Bioinformatics

The NWGC has the necessary computational infrastructure to manage, store, and share the vast amounts of data generated by large-scale sequencing projects. We’ve developed and implemented an automated pipeline for processing data from our Illumina, Element, PacBio, and Oxford Nanopore sequencers. Our RNA and DNA pipelines, designed for major national programs such as AoU, TOPMed, GREGoR, and SMaHT, efficiently map data to reference genomes, conduct quality control, identify variants (including SNVs, Indels, and SVs), and provide annotation from national databases.

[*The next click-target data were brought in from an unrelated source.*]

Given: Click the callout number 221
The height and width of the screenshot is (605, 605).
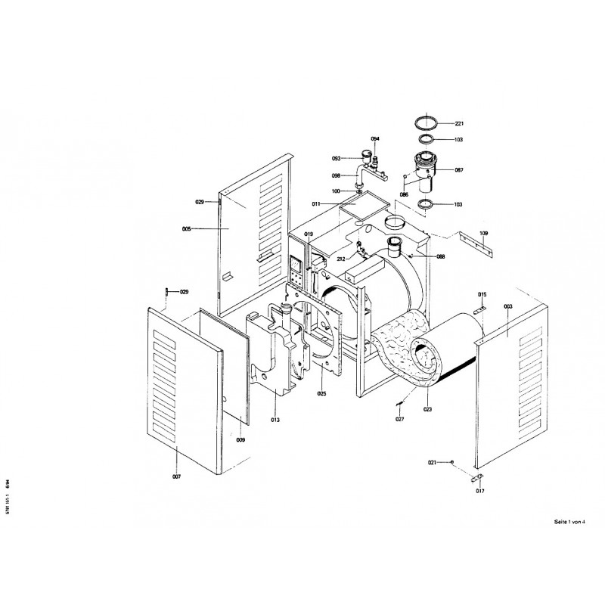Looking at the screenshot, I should (x=459, y=123).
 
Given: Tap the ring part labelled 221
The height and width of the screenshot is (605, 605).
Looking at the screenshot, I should (x=429, y=122).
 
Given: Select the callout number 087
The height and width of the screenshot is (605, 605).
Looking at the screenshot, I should (x=459, y=171).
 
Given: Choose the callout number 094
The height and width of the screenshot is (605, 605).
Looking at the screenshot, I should (x=375, y=139).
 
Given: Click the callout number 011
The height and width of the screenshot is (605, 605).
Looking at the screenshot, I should (x=317, y=204).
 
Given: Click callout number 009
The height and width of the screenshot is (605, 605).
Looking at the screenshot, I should (x=240, y=439).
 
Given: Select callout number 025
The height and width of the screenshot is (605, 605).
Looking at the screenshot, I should (x=321, y=394).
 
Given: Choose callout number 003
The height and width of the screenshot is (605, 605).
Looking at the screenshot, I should (x=507, y=306).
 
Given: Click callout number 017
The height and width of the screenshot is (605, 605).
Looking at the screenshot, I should (x=479, y=492).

We have a dedicated high-performance computing system that includes analysis cluster servers (~3,000 total CPU cores), storage (2.4PB usable), and backup system (4 LTO-8, 12 LTO-7 and 4 LTO-6 drives, 12/6TB/2.5TB native capacity respectively) that are interconnected with high-speed, low-latency 10GbE, 40GbE, and 100GbE allowing data to be quickly moved through the analysis pipeline. Our dedicated tape library ensures the required throughput for data archiving, backups, and disaster recovery. We deliver the relevant data files using our high-throughput transfer software, Globus. Our team of skilled bioinformaticians is available to support post-sequencing analysis and can provide the expertise needed to advance your research project.